In this decision, the Court of Chancery granted the defendants’ motion to dismiss a complaint alleging that directors had breached their fiduciary duties in connection with a sale process. While the sale process was found to be less than pristine, the Court concluded that the fully informed and uncoerced vote of the minority stockholders approving the transaction cleansed any fiduciary violations, giving rise to the presumption that the directors exercised proper business judgment.

The dispute arose from IBM’s acquisition of Merge Healthcare, Inc. (“Merge” or the “Company”).   In response to a proposal from IBM, the Company’s board of directors (the “Board”) discussed forming a special committee, but ultimately decided not to do so. The Company’s CEO and holder of approximately 26% of the Company’s outstanding stock, Michael Ferro, had an arrangement to receive a $15 million consulting fee from Merge if he sold the Company for at least $1 billion. In an effort to raise IBM’s offer, Ferro waived his consulting fee, thereby increasing the sale price by $15 million. The holders of 77% of the stock held by the Company’s other stockholders voted in favor of the transaction.

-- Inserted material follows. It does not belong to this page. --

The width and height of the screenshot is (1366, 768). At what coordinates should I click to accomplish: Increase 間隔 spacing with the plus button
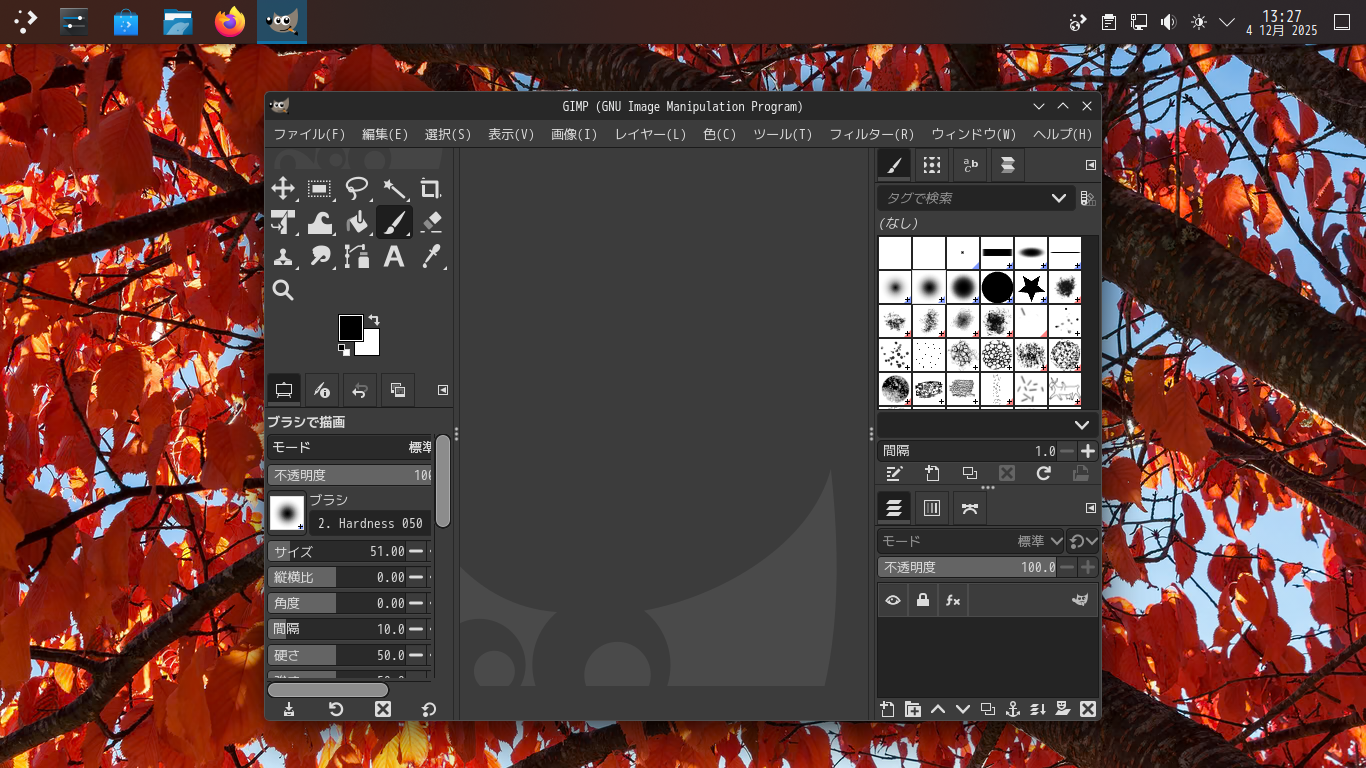tap(1086, 451)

Plaintiffs sought damages, alleging that the defendant directors had breached their fiduciary duties of care and loyalty in connection with the transaction and also that the disclosures to stockholders in connection with the merger had been inadequate.  Defendants argued that their decision was protected by the business judgment rule by reason of the Delaware Supreme Court’s holding in Corwin v. KKR Financial Holdings LLC.  In Corwin, the Supreme Court held that if a transaction is not subject to the entire fairness standard of review, the approval by a fully informed, uncoerced vote of the disinterested stockholders will have a cleansing effect on the transaction, such that the business judgment rule will apply.  Plaintiffs argued that the doctrine in Corwin should not be applied because entire fairness should be the applicable standard of judicial review and because the disclosures to stockholders were inadequate.  

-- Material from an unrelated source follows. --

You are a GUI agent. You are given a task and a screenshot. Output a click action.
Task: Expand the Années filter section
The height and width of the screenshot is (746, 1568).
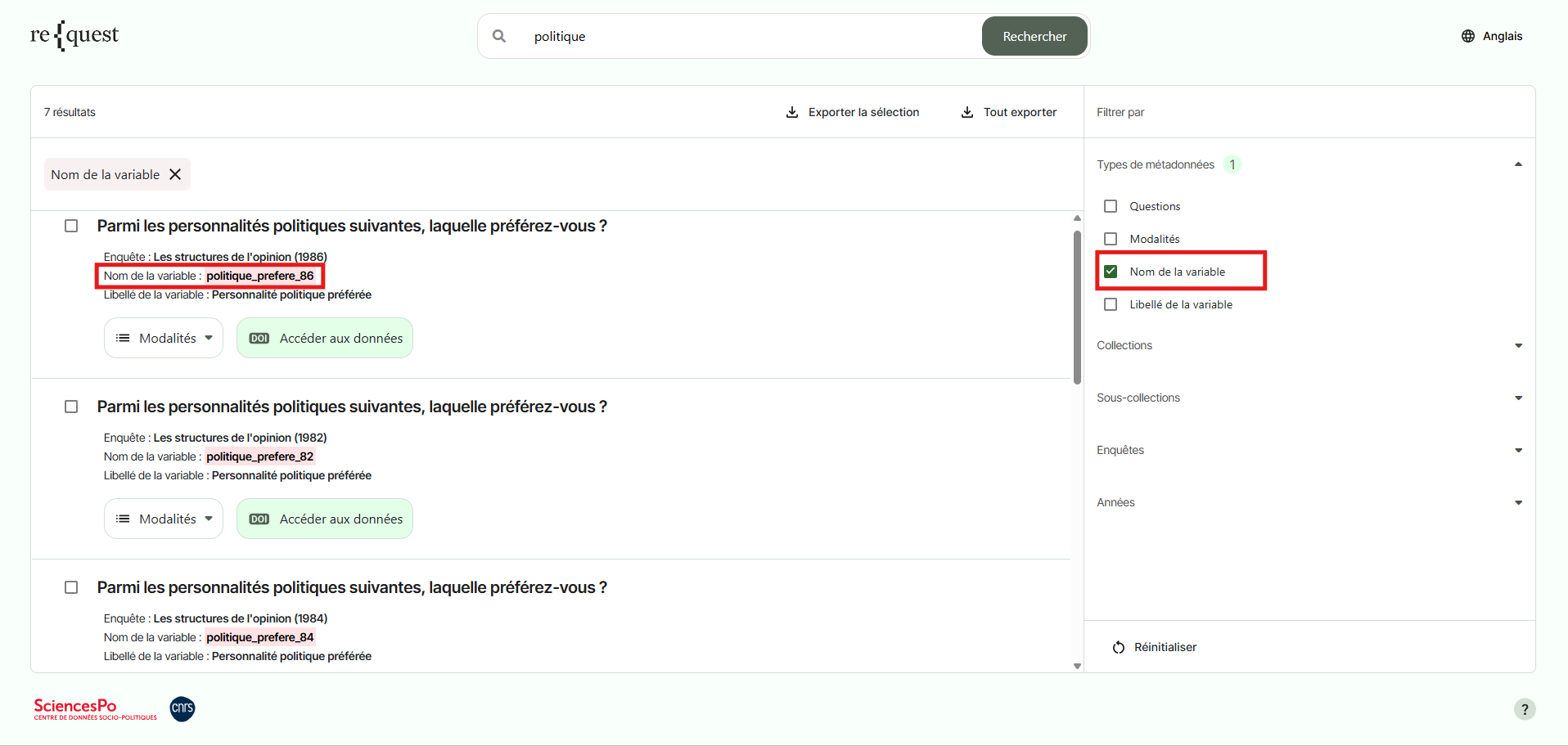pos(1518,502)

Plaintiffs contended that entire fairness should apply, rendering Corwin inapplicable, because Ferro was allegedly a controlling stockholder and because a majority of the Board was allegedly conflicted because of their relationships with Ferro, who plaintiffs alleged desired to liquidate his shares.

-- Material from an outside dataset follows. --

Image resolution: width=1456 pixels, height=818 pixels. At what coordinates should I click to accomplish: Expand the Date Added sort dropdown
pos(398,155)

The Court explained that the cleansing effect of Corwin may still be available in some instances in which entire fairness applies.  As the Court of Chancery had explained in Larkin v. Shah, the only transactions subject to entire fairness that cannot be cleansed by approval of disinterested stockholders under Corwin are those in which a controlling stockholder sits on both sides of the transaction, or only on one side but competes with the common stockholders for consideration. The Court, therefore, assessed whether this was a situation in which a controlling stockholder appeared on both sides of the transaction or competed with other stockholders for consideration – in which case, the cleansing effect of Corwin would not be available.

For purposes of its analysis, the Court assumed (without deciding) that Ferro (a 26% stockholder) could be deemed a controlling stockholder.  Ferro, however, was not on both sides of the transaction and the Court found that his interests were fully aligned with those of the other stockholders because Ferro’s benefit in the sale was proportionally equal to the other stockholders’ benefit. The Court explained that the complaint had not pled a situation in which Ferro’s interest in liquidating his position in the Company arose in the context of a “fire sale.”  Nor did it adequately allege that Ferro was facing imminent financial distress; rather, the complaint pled that he had been selling his stock slowly over the prior six years. Thus, the Court found that the complaint failed to plead any diverging interest between Ferro and the other stockholders. Accordingly, the Court explained that the stockholder vote would cleanse the transaction if the stockholder vote was fully informed.

The Court then analyzed whether the plaintiffs had identified material misstatements or omissions in the proxy statement.  If the proxy statement contained material disclosure deficiencies, the defendants could not invoke the cleansing effect of the disinterest stockholder approval of the transaction. Plaintiffs alleged that: 1) the proxy statement failed to disclose that Goldman Sachs treated stock-based compensation as a cash expense; 2) the proxy statement failed to describe the present value of the Company’s net operating losses; and 3) the proxy statement failed to disclose Ferro’s true reason for waiving the his $15 million consulting fee. Sufficient disclosure, the Court held, is providing a summary for the stockholders to comprehend, not recreate, a financial advisor’s analysis. The Court held that the proxy statement provided a fair summary of the work performed by the Board’s financial advisor and that the additional alleged omissions described in the plaintiffs’ complaint were immaterial. Furthermore, the Court explained that Ferro’s subjective intent when he waived his consulting fee is equally immaterial, since the facts surrounding the waiver were disclosed and disclosure of Ferro’s alleged subjective intent likely would not alter the total mix of information available to stockholders in deciding whether to approve the transaction. The Court found that the stockholders were fully informed in their approval of the transaction and therefore held that the stockholder vote had a cleansing effect and that the business judgment rule applied.